SUPPLIED INFORMATION -
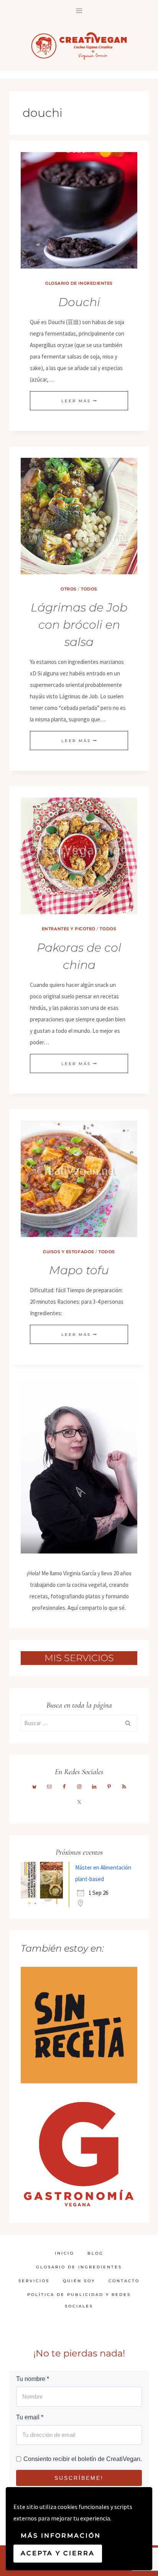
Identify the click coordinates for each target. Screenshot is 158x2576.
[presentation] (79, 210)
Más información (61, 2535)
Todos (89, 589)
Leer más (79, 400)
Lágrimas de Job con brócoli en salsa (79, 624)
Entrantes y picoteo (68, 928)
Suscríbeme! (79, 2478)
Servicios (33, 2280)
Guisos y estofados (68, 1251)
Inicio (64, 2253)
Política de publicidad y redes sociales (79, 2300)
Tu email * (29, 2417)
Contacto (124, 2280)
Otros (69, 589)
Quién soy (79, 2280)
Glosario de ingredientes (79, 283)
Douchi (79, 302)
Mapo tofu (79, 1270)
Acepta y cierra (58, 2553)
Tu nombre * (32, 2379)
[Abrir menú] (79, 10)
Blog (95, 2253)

WORK TO COMPLETE - Copy exactly, word for word, the line with "Quién soy (79, 2280)" through the final line of the listing.

EXERCISE RESPONSE -
Quién soy (79, 2280)
Glosario de ingredientes (79, 283)
Douchi (79, 302)
Mapo tofu (79, 1270)
Acepta y cierra (58, 2553)
Tu nombre * (32, 2379)
[Abrir menú] (79, 10)
Blog (95, 2253)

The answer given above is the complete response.